Only 20% of Clean Ganga Mission funds spent till March 2018

Only about a fifth of ₹20,000 crore allotted for the National Clean Ganga Mission (NCGM) have been utilised till March 2018. That is roughly the same proportion of the sanctioned money utilised the same time last year. Amid complaints that the government’s marquee Ganga-cleaning exercise was dawdling, Union Water Resources Minister Nitin Gadkari had promised, in October 2017, a “visible change” in the Ganga water quality by 2019. At that time, only ₹2,901 crore — or 17% of the sanctioned ₹16,000 crore — had been spent.

A financial account from the NCGM says that as of March 2018, ₹20,601 crore had been sanctioned for 193 projects. So far, only ₹4,254 crore had actually been spent on their implementation. Figures for April are not immediately available.

About half the money, or ₹2,814 crore, had been spent on establishing sewage infrastructure. Only 24 of the 65 ‘entry-level’ projects — meant for cleaning the ghats and establishing new ones and cleaning the river front and the river surface — had been completed. They had been allotted ₹492 crore.

Ministry officials said that while delays characterised several major projects, there had been an uptick in the tenders being awarded in the last few months. Because of this, several of these projects would be rapidly completed in the year ahead.

About 12,000 MLD of sewage is emptied into the Ganga across 11 States, from Uttarakhand to West Bengal. At present, the capacity for sewage treatment is just 4,000 MLD; of this, 1,000 MLD is functional.

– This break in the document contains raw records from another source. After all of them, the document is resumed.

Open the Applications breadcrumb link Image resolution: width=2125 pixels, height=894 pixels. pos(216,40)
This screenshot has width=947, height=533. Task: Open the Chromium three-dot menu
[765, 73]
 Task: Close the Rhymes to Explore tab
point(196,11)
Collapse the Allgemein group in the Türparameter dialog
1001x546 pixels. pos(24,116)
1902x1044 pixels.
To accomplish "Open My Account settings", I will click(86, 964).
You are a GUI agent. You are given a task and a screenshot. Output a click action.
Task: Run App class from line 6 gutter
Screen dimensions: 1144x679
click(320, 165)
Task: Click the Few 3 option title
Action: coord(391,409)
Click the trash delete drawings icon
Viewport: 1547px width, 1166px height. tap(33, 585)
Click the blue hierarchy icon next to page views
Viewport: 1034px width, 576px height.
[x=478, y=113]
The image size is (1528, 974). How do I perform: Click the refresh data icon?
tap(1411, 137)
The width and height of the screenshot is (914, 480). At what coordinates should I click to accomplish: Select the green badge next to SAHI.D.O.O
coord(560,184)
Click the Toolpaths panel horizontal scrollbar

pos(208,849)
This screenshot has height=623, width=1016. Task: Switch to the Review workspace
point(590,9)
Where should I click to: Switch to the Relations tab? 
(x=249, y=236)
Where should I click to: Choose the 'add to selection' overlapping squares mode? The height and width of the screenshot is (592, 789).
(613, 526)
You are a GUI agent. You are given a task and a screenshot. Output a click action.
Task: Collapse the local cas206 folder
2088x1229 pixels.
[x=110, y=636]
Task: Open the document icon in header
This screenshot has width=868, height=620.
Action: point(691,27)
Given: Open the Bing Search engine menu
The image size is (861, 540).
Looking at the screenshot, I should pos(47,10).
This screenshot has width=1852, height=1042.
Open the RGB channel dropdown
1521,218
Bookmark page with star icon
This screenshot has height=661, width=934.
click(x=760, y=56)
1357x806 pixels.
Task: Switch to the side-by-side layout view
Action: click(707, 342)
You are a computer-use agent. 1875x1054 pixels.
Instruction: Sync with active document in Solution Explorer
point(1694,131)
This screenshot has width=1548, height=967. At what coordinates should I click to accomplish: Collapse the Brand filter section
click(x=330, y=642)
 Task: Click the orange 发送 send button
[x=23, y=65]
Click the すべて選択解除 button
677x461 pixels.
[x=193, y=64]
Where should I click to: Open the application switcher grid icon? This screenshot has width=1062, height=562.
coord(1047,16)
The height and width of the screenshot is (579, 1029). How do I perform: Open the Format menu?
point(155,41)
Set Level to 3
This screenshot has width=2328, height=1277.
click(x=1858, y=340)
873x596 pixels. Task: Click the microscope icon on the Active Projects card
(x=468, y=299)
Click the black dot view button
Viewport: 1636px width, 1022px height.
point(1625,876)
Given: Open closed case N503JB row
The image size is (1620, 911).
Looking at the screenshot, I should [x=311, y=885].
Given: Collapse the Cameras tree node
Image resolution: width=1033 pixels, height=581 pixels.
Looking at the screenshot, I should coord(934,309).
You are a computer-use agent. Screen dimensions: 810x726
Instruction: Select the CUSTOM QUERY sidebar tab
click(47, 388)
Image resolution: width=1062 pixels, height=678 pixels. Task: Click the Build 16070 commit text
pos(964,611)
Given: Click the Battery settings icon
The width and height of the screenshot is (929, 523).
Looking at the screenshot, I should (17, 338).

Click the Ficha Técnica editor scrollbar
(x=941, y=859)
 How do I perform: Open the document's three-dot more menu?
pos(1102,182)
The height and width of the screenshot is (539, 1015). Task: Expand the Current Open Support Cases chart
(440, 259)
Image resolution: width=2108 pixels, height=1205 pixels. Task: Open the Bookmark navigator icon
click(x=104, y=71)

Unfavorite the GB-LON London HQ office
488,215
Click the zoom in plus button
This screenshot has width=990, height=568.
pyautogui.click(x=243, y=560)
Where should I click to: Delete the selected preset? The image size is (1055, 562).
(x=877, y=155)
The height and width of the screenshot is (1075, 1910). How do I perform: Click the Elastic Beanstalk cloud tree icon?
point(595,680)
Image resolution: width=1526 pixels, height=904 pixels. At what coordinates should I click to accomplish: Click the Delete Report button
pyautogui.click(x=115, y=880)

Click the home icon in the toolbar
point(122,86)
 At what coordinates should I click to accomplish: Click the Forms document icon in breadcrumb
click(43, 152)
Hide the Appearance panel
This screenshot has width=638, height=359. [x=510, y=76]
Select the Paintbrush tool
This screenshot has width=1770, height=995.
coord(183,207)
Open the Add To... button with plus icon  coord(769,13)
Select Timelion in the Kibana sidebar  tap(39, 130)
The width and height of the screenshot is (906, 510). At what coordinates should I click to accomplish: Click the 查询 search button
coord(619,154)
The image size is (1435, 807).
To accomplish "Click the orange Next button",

Coursing 2,500 km, the Ganga is the longest river within India’s borders. Its basin constitutes 26% of the country’s land mass (8,61,404 sq. km.) and supports 43% of its population. Even as the basin spreads across 11 States, five States are located along the river’s main stem: Uttarakhand, Uttar Pradesh, Jharkhand, Bihar and West Bengal. Much of the river’s pollution load — chemical effluents, sewage, dead bodies, and excreta — comes from these States. Though the industrial pollution, volume-wise, accounts for about 20%, its toxic and non-biodegradable nature has a disproportionate impact. The industrial pollutants largely emanate from tanneries in Kanpur and distilleries, paper mills and sugar mills in the Kosi, Ramganga and Kali river catchments. The municipal sewage, at a billion litres a day, accounts for 80% of the pollution load.